Жильбер был слишком опытным доктором, чтобы не глядя на язык и не щупая пульс, не заметить всю серьезность состояния Мирабо. Больной дышал с трудом, задыхался, у него отекло лицо из-за того, что кровь застаивалась в легких; он жаловался на озноб и время от времени постанывал или вскрикивал от приступов сильной боли.

Однако доктор пожелал получить подтверждение своему уже сложившемуся мнению и взял больного за руку.

Пульс был неровный, прерывистый.

— На этот раз, должно думать, обойдется, дорогой граф, но за мной послали вовремя.

Он вынул из кармана инструменты с такой быстротой и в то же время с таким спокойствием, которые являются отличительными чертами истинного гения.

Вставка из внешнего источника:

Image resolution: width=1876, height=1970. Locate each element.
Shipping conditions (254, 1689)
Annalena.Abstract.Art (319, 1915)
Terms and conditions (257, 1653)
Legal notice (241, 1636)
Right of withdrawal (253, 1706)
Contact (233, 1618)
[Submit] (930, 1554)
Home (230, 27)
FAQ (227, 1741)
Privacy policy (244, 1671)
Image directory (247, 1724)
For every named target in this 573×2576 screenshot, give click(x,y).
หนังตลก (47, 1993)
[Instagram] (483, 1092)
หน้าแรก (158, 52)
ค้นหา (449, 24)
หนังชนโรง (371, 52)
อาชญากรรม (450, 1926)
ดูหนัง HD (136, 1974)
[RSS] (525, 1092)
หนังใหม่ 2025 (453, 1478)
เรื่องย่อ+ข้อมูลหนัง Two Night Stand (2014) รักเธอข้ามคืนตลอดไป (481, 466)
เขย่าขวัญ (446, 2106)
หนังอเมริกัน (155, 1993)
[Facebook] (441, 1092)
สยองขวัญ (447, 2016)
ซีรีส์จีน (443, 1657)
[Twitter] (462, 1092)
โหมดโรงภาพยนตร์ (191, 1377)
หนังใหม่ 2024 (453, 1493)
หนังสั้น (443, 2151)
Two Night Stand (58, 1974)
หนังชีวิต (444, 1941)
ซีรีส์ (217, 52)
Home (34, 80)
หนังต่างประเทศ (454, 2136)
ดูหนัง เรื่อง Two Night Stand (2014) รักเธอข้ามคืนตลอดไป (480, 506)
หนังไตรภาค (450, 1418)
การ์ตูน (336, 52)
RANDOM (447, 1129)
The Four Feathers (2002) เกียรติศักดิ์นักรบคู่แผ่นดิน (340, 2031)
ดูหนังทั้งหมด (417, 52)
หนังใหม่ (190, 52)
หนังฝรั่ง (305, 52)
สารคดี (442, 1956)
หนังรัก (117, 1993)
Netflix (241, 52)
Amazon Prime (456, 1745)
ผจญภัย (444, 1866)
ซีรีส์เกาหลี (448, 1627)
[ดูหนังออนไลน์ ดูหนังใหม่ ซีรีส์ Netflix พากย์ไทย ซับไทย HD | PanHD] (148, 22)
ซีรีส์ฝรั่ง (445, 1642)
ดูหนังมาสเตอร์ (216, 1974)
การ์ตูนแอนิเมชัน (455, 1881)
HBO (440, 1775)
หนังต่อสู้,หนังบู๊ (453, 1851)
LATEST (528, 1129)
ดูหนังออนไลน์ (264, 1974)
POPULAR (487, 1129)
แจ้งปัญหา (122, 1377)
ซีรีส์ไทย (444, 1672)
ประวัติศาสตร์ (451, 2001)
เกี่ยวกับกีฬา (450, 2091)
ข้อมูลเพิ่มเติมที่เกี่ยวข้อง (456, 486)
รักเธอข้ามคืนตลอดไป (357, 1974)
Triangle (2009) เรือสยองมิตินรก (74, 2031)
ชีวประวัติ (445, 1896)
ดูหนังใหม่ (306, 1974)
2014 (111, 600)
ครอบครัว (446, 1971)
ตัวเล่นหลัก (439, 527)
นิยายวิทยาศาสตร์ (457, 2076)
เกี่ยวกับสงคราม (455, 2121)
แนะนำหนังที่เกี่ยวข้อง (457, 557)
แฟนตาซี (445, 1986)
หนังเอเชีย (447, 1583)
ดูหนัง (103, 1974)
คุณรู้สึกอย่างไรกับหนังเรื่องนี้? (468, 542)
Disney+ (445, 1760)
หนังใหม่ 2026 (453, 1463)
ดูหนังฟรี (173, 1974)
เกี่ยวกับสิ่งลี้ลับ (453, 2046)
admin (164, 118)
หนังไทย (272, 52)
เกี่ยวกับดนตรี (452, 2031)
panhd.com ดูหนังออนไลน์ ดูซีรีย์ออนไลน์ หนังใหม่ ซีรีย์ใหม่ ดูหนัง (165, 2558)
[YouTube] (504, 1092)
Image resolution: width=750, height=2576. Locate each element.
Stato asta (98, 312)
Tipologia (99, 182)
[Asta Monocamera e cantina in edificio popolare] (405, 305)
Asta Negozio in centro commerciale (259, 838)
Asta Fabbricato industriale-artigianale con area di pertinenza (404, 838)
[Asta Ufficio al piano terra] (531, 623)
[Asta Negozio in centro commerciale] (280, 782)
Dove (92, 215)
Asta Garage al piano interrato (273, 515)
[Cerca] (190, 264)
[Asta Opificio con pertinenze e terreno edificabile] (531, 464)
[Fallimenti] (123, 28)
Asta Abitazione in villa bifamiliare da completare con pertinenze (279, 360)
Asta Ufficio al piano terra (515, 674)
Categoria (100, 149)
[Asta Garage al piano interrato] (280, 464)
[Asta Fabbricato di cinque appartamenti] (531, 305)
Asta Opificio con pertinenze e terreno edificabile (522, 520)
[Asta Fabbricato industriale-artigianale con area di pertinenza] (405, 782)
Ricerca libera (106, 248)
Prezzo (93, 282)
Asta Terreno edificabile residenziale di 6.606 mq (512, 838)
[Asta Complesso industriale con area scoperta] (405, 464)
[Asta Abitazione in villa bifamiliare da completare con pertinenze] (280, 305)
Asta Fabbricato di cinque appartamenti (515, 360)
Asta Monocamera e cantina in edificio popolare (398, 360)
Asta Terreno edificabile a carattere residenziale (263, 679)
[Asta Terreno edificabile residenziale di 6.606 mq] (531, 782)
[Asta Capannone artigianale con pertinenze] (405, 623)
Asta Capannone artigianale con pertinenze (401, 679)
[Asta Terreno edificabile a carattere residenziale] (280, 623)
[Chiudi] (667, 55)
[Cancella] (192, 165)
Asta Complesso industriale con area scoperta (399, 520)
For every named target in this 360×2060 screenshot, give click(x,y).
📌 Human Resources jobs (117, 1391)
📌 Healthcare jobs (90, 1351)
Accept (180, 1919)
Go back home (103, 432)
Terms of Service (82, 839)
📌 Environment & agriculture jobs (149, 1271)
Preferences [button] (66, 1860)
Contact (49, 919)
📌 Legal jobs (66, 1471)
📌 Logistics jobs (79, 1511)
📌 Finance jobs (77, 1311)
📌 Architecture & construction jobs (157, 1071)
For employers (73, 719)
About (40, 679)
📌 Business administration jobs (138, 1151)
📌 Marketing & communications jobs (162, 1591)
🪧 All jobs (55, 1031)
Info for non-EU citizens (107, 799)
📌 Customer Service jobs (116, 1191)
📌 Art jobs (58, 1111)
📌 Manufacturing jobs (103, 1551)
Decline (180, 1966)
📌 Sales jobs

— А! — воскликнул Мирабо. — Вы собираетесь пустить мне кровь?

— Сию же минуту!

— Из правой руки или из левой?

— Ни из той ни из другой: ваши легкие слишком заполнены. Я пущу вам кровь из ноги, а Тейш пусть отправляется в Аржантёй за горчицей и шпанскими мухами: мы поставим горчичники. Поезжайте в моем экипаже, Тейш.

— Дьявольщина! — откликнулся Мирабо. — Похоже, вы правы, доктор: за вами действительно послали вовремя.

Оставив его замечание без ответа, Жильбер немедленно приступил к операции, и вскоре темная густая кровь, после мгновенной задержки, брызнула из ноги больного.

Незамедлительно наступило облегчение.

— Ах, черт побери! — вскричал Мирабо, почувствовав, что дышать стало легче. — Решительно, доктор, вы великий человек!

— А вы великий безумец, граф, если подвергаете такой опасности жизнь, столь дорогую вашим друзьям и Франции, и все ради нескольких часов сомнительного удовольствия.

На устах Мирабо мелькнула печальная, почти насмешливая улыбка.

— Ба! Дорогой мой доктор! — вздохнул он. — Вы преувеличиваете значение, которое придают мне мои друзья вместе с Францией.

— Клянусь честью, — со смехом возразил Жильбер, — великие люди всегда жалуются на неблагодарность других, а на самом деле неблагодарны они сами. Стоит вам серьезно заболеть, как завтра же весь Париж соберется под вашими окнами; а умри вы послезавтра — вся Франция пойдет за вашим гробом.

— А знаете, то, что вы мне говорите, очень утешительно, — засмеялся Мирабо.

— Я вам это говорю именно потому, что вы можете увидеть первое без риска явиться свидетелем второго; по правде говоря, вам нужна настоящая демонстрация, это подняло бы вам дух. Позвольте мне часа через два отвезти вас в Париж, граф; разрешите мне шепнуть первому встречному рассыльному, что вы больны, и вы сами увидите, что будет.

— Вы полагаете, что я в состоянии переехать в Париж?

— Да хоть сегодня… Как вы себя чувствуете?

— Дышать стало легче, голова не такая тяжелая, как прежде, туман перед глазами исчезает… Но по-прежнему болят внутренности.

— О, это — дело горчичников, дорогой граф; кровопускание свою роль сыграло, теперь настала очередь горчичников. А вот как раз и Тейш подоспел.

Тейш в самом деле входил в это время в комнату, неся все необходимое. Четверть часа спустя наступило предсказанное доктором облегчение.

— Теперь, — сказал Жильбер, — даю вам час на отдых, а потом я увезу вас с собой.

— Доктор, — с улыбкой возразил Мирабо, — позвольте мне уехать сегодня вечером и назначить вам встречу в моем особняке на Шоссе-д’Антен в одиннадцать часов.

Жильбер взглянул на Мирабо.

Больной понял, что доктор догадался о причине этой задержки.

— Что ж такого! — вскричал Мирабо. — Я жду визита.

— Дорогой граф! — отвечал Жильбер. — Я видел много цветов на обеденном столе. Вчера вы не только ужинали с друзьями, не правда ли?